Transport element method for axisymmetric variable-density flow and its application to the spread and dispersion of a dense cloud

Abstract

The Lagrangian transport element method for the solution of axisymmetric constant-density flow is extended to variable-density flow. In this method, thin vortex ring-elements of the Rankine type are used to discretize the vorticity field as well as the density gradient field. At the axi s, since the ring element concept does not apply, several Hill's spherical vortices are used. A simple algebraic expression for determining the density gradient is derived. Using this expression, the rate of baroclinic vorticity generation in the vorticity equation can be easily obtained. The transport element method, free of using Boussinesq approximation and turbulent closure modeling, is used to simulate variable-density flows such as the spread and dispersion of an axisymmetric dense gas cloud following its sudden release. The results show that multiple large scale concentric rings are generated at the cloud surface.
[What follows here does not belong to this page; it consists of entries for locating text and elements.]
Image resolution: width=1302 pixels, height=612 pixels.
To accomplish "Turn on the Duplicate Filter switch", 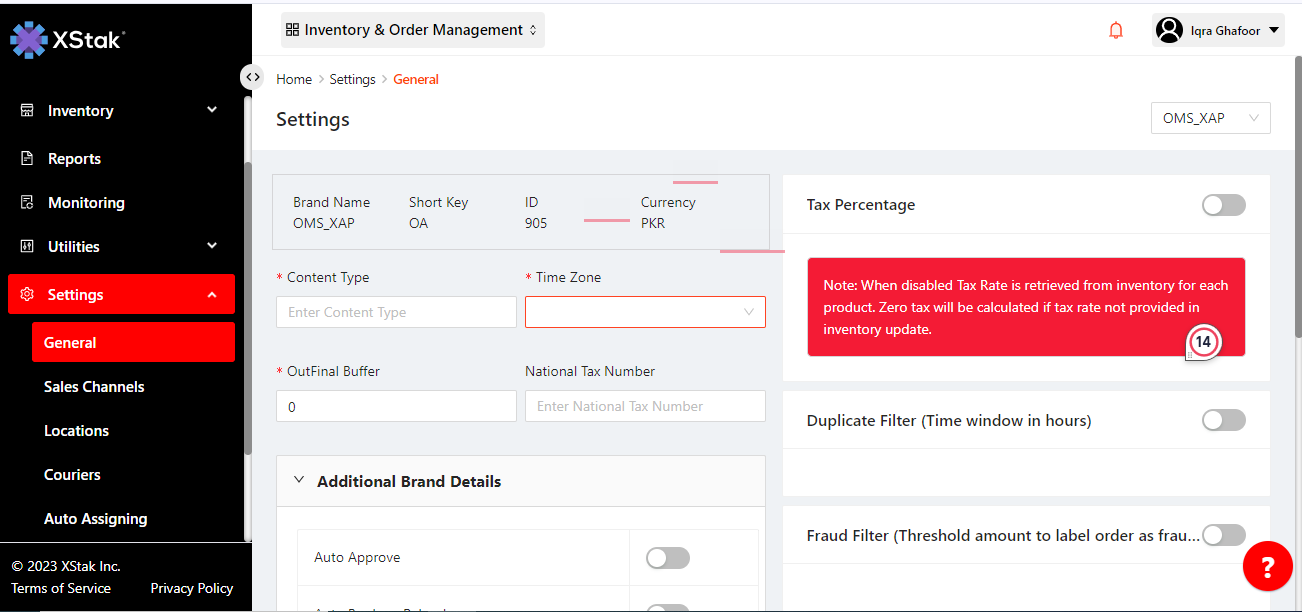I will pos(1223,420).
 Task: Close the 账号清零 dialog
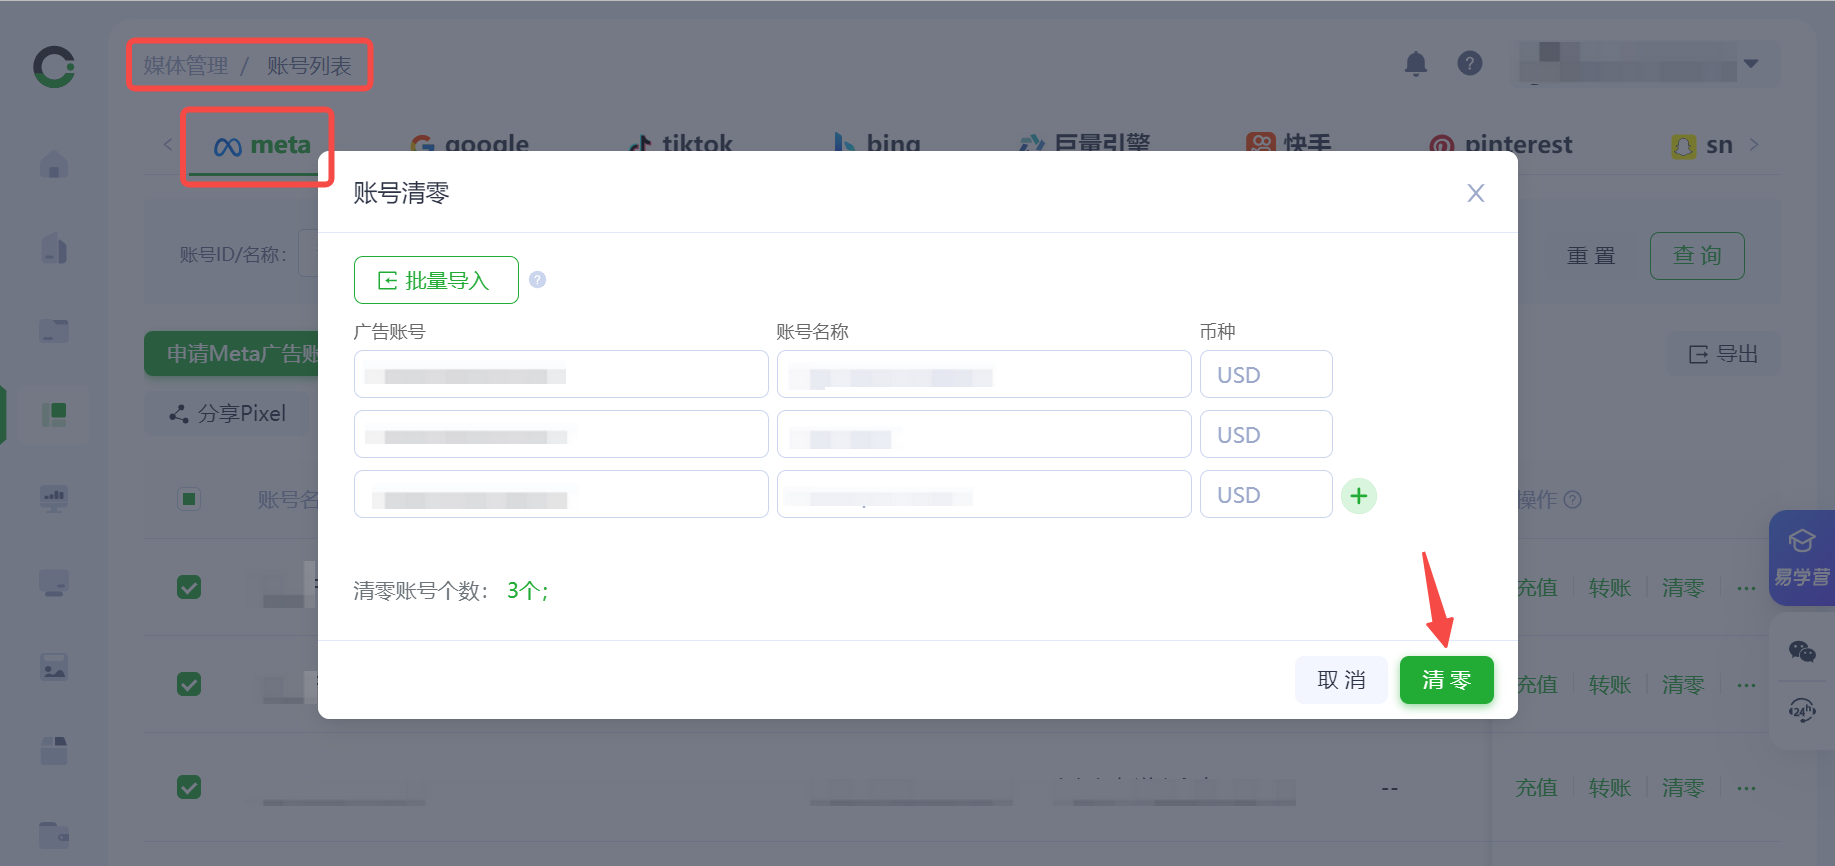tap(1475, 193)
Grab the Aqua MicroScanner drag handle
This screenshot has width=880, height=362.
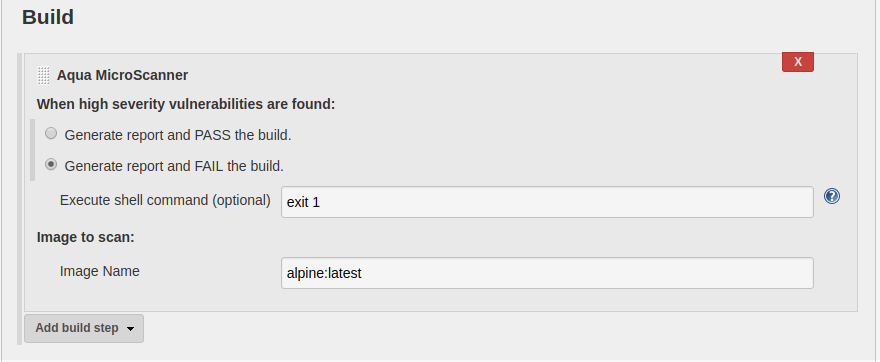(43, 75)
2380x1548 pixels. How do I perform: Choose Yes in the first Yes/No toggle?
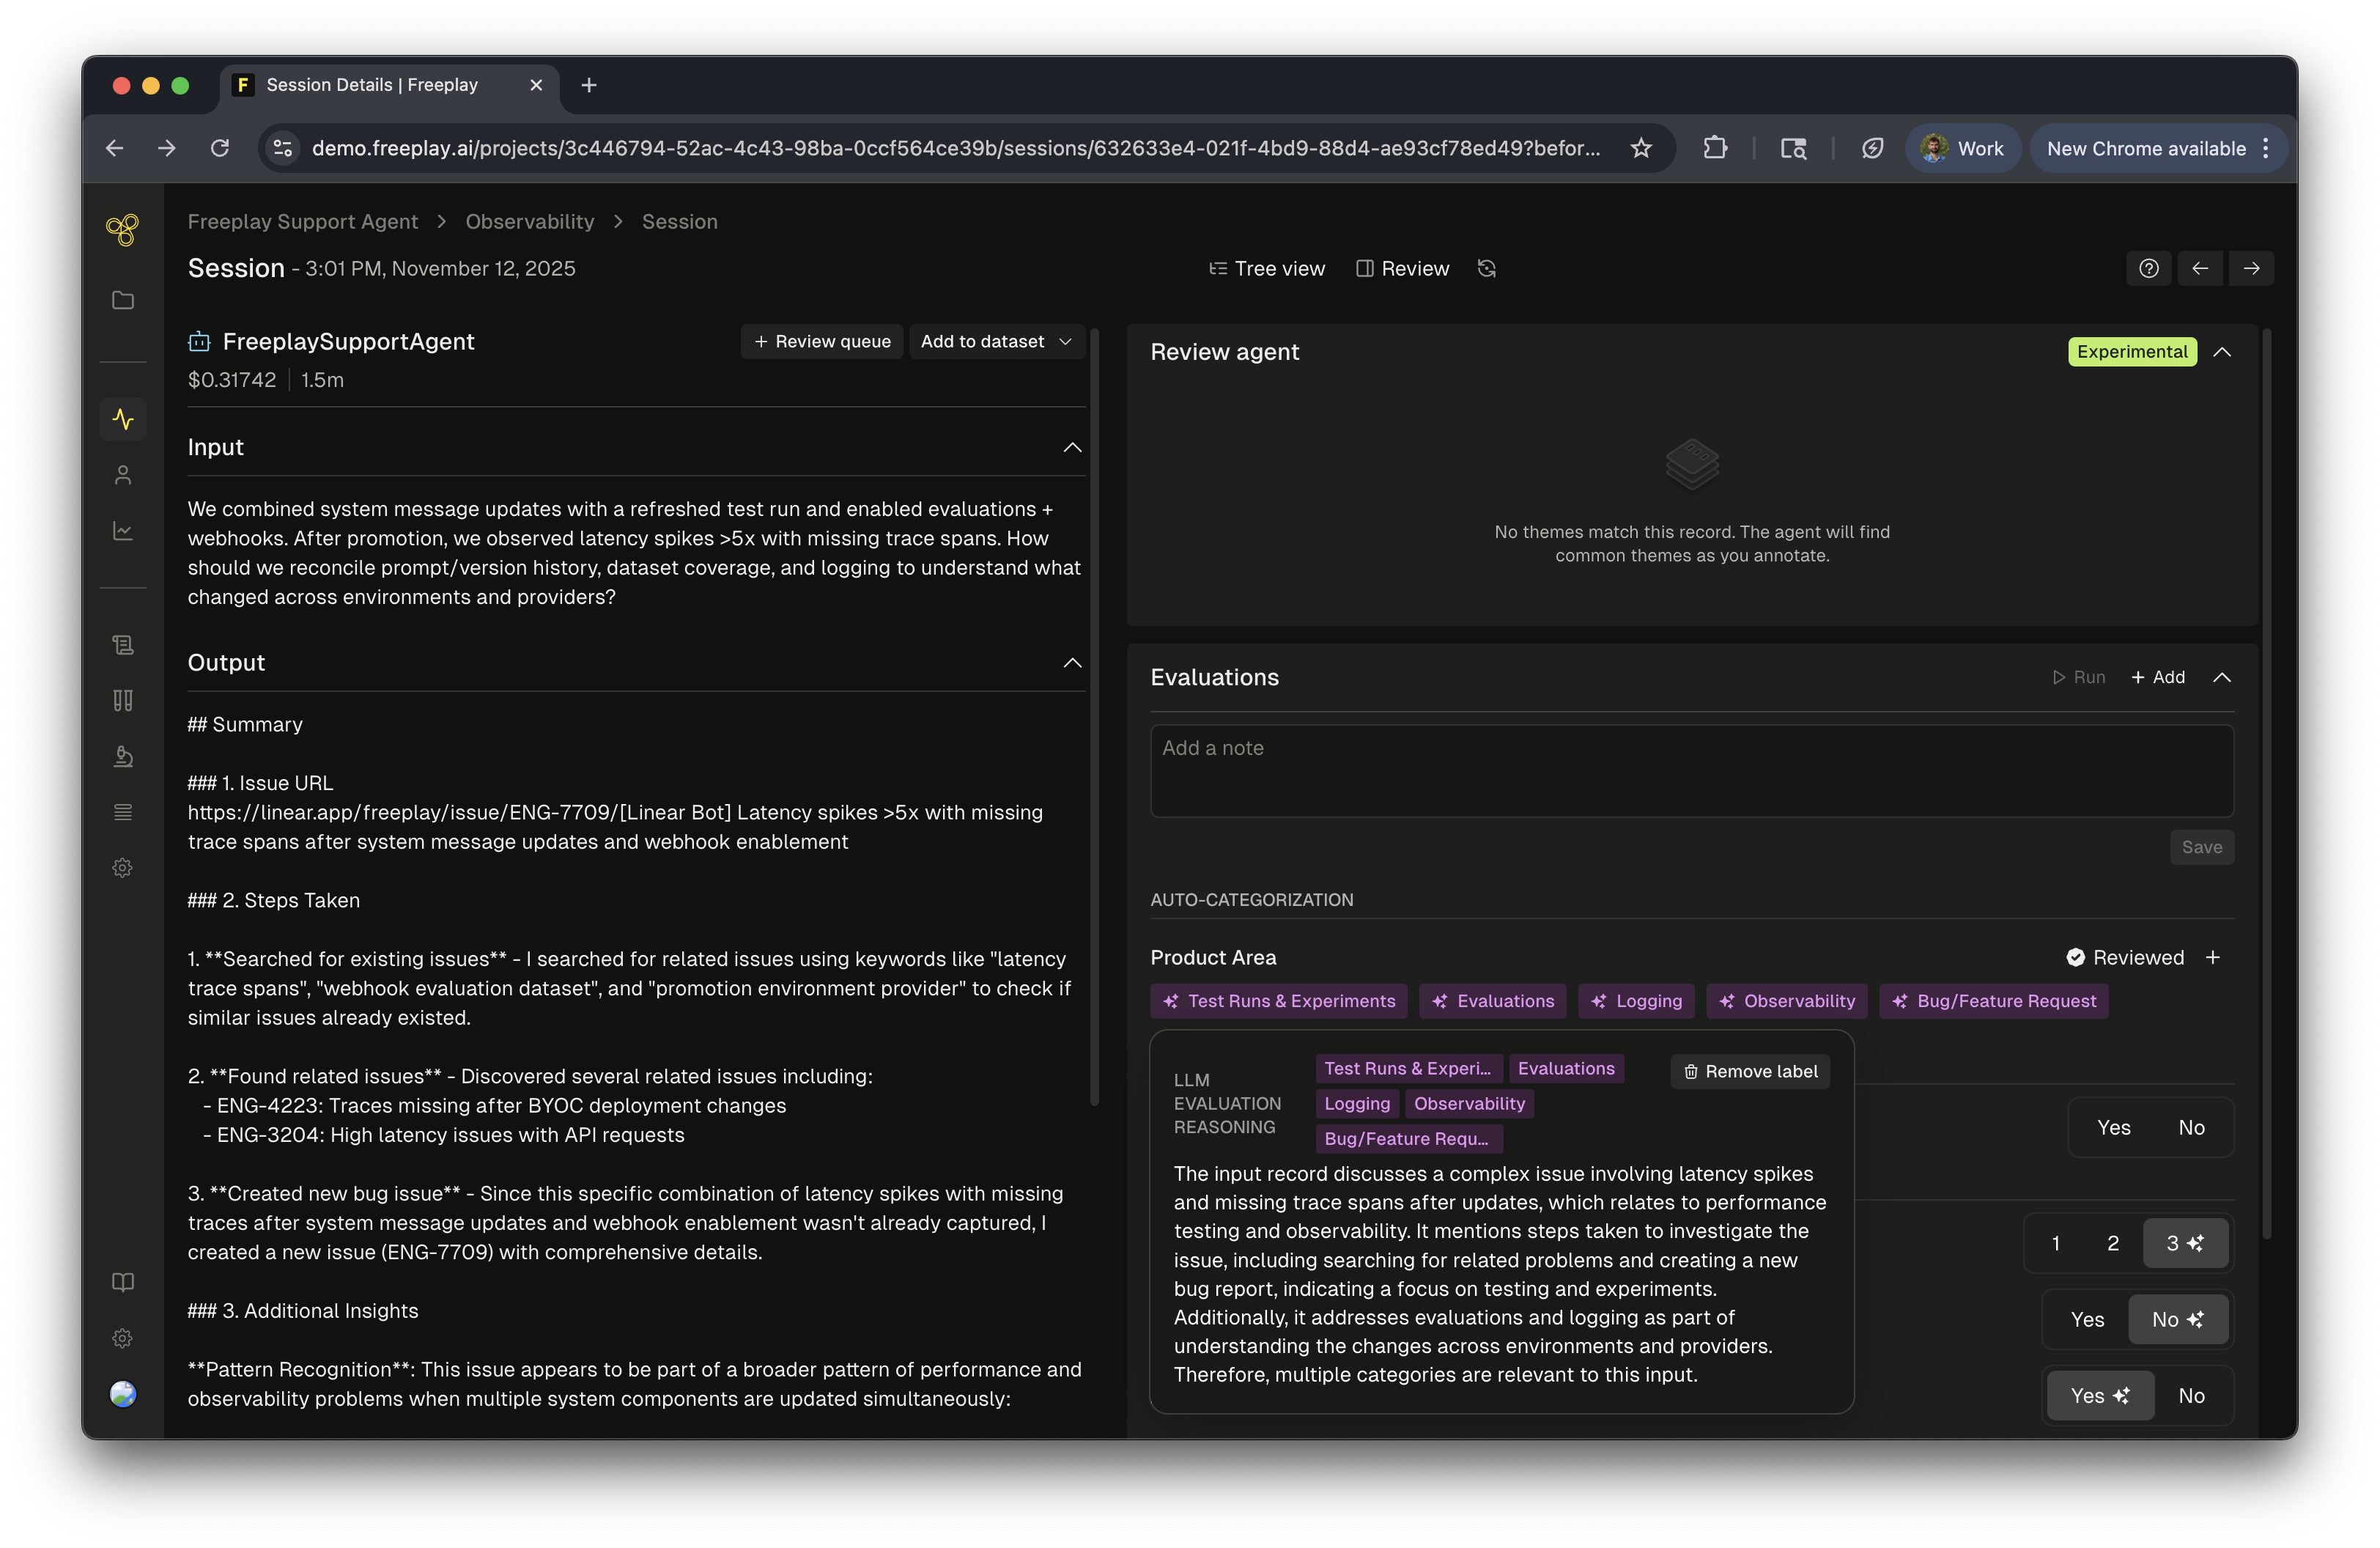[x=2113, y=1127]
Most of the cloud material is associated with the spreading front where the largest and strongest ring is located. The generation of these rings is explained using the baroclinic-vorticity generation mechanism. The entrainment of surrounding air into the dense cloud is shown to occur mainly at the cloud top through the large-scale engulfment by the vortex rings. The results on the cloud dispersion pattern and the rate of the horizontal spreading of the cloud compare well with experimental observations.